Stefano is too dizzy, judging by the waffling of the handheld camera, to protest when they urge him to take a look at the slaughter. He doesn’t resist and his somnambulist pliability in the situation gives the whole thing the fuzzy, unreal vertigo of a nightmare. And then a blade flashes into him. We could’ve seen it coming, but somehow, we just don’t expect it when it comes.
And so, to the final sequence. Stefano manages to flee with his open chest wound to a local church where he hopes to ask for help from the kindly priest. Well, the priest turns around, smiles, and begins to speak in a female voice. “He” is actually one of the hooded sisters. Stefano stares wide-eyed, unable to respond as the other sister waddles in, ready to finish the job. Avati cuts back and forth to the painted hags torturing Saint Sebastian in the mural and the film comes full circle.
Stefano is about to meet the fate that was right under his nose the whole time. We brace ourselves for viscera and more struggling torture.
We get a cut away to the façade of the church. Is that cut merciful or cruel, though?
After all, we can still hear the Legnani sisters twitter and giggle as Stefani moans. We don’t see it, but it’s there for us on the soundtrack. Now, there are actual “laughing windows” in the film…
But the windows of the church really laugh at us, a laugh of complicity, because we know what they conceal.
Seriously, now, you can try and tell me that Martin Scorsese didn’t totally think of this ellipsis when he came up with that terse, horrifying last shot of the Lighthouse in Shutter Island, but I won’t believe you.

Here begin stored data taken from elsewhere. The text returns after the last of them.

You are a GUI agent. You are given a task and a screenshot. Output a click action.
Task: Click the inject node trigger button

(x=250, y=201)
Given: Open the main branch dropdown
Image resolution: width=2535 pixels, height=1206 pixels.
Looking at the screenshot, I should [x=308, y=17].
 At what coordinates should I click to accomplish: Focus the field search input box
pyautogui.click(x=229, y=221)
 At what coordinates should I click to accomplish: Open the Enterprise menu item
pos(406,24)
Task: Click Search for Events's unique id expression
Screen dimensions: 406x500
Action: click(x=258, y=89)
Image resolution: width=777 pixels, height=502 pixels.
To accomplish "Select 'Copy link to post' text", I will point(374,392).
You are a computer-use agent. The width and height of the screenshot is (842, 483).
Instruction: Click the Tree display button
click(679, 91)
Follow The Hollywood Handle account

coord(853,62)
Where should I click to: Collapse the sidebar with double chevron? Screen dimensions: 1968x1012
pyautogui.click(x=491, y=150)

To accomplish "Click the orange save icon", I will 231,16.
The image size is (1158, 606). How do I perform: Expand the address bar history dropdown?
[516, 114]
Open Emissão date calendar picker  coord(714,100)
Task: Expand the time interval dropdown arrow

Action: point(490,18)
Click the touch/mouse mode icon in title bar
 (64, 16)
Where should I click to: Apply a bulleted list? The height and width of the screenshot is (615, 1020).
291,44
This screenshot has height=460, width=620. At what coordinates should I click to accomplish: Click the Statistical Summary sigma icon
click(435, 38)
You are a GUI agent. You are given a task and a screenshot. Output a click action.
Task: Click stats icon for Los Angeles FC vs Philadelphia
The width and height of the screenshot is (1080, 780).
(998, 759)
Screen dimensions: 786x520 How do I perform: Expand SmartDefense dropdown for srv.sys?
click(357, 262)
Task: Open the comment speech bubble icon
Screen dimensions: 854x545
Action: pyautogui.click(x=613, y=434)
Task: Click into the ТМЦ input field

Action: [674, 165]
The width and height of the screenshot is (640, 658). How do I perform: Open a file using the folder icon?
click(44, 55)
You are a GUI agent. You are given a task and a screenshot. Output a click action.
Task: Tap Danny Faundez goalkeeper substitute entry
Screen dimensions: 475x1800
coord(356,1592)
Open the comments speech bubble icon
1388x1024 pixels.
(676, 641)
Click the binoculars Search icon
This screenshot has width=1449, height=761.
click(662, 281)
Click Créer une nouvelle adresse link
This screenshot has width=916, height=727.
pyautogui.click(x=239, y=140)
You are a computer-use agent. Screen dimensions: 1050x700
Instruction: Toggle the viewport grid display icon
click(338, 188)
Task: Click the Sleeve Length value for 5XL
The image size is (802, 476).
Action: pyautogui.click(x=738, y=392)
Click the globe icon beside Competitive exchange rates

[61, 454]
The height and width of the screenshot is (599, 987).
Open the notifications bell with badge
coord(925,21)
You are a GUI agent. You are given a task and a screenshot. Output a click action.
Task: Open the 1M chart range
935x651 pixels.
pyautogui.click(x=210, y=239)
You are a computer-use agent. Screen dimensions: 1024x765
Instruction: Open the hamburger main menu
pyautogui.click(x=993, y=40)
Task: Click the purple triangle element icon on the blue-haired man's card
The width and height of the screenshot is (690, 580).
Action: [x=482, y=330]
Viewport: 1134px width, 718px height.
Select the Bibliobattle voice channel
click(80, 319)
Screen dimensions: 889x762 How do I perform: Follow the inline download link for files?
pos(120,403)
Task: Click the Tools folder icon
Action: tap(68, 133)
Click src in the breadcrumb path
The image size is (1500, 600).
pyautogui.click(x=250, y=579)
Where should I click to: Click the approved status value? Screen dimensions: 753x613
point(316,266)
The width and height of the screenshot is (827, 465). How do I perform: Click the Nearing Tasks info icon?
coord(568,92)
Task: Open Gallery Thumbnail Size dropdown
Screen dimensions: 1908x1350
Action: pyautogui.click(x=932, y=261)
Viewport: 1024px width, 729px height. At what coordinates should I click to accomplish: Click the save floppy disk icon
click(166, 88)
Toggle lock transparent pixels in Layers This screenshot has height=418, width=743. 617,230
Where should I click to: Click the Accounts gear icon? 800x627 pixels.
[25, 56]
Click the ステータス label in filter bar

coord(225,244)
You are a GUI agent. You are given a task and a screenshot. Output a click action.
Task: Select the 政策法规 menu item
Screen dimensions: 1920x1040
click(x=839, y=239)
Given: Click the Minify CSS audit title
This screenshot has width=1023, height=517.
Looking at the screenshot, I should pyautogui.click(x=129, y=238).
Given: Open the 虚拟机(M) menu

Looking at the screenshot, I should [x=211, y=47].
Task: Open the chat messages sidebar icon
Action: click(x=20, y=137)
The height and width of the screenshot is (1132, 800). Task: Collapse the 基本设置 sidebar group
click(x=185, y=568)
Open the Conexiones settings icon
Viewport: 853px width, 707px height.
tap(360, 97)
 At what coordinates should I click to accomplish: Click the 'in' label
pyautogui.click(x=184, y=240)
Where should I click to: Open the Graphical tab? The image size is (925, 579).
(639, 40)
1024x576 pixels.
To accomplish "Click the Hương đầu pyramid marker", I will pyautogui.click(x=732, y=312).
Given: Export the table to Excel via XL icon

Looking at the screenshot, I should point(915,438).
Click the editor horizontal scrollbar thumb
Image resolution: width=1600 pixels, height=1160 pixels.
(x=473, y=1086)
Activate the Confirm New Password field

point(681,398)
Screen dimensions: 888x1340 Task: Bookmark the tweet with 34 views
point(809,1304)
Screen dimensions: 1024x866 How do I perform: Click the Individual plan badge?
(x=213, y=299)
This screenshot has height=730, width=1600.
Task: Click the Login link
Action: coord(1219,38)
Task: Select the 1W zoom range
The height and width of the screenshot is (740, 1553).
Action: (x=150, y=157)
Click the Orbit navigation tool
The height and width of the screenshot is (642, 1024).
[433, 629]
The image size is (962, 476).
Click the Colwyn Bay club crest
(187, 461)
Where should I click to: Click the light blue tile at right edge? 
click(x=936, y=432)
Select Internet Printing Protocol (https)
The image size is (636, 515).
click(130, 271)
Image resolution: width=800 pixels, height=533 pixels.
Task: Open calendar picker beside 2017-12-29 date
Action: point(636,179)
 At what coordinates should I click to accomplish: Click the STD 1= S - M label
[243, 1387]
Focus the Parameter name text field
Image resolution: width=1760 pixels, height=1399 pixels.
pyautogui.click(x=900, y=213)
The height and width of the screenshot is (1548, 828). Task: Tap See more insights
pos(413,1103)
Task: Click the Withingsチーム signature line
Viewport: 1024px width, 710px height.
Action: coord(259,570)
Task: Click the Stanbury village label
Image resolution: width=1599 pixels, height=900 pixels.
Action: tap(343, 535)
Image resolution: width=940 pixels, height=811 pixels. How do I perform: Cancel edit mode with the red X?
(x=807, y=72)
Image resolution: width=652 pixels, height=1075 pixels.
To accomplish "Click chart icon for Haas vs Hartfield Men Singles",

With the final shot of The House of Laughing Windows our apprenticeship in looking is complete. We, the spectators, now occupy the position of the painters of horror, having been trained to look at ugliness, beauty, surrealist spectacles, details, life, and death. And as those witchy cackles and cries punctuate the soundtrack, we can imagine, we can make the image in our minds, although we might not want to fill the ellipsis. We can conjure up the fuzzy tormented elegy of the beginning (since that credits sequence is an accurate depiction of what’s going to happen to Stefano) or we can mold a new vision.
We become the painting, we become the cinema. It’s not the first time I or anyone else has made this observation, but great movies often invite audiences to “remake” or to participate in them. They’re constructed as partnerships, kept fresh and living by the disgust, pleasure, and, above all, the creativity of the viewer.
Preservation is not art, Avati tells us. Nor is cinema mere preservation, capturing living things as they are—soon to be were. The cinema dwells in gaps, lacunae, death in life. Truly knowing how to look and how to fill in those gaps renders us capable of seeing things as alive. And something alive is always on the edge of death. Perhaps the greatest art always flirts with death, absence, non-meaning and needs something else to complete it.
When we learn not only to look, but also to see, we are art, which is the intersection of life and death. And that should scare the hell out of us. I give a lot of credit to La Casa Dalle Finestre Che Ridono for pulling all these threads together in a giallo.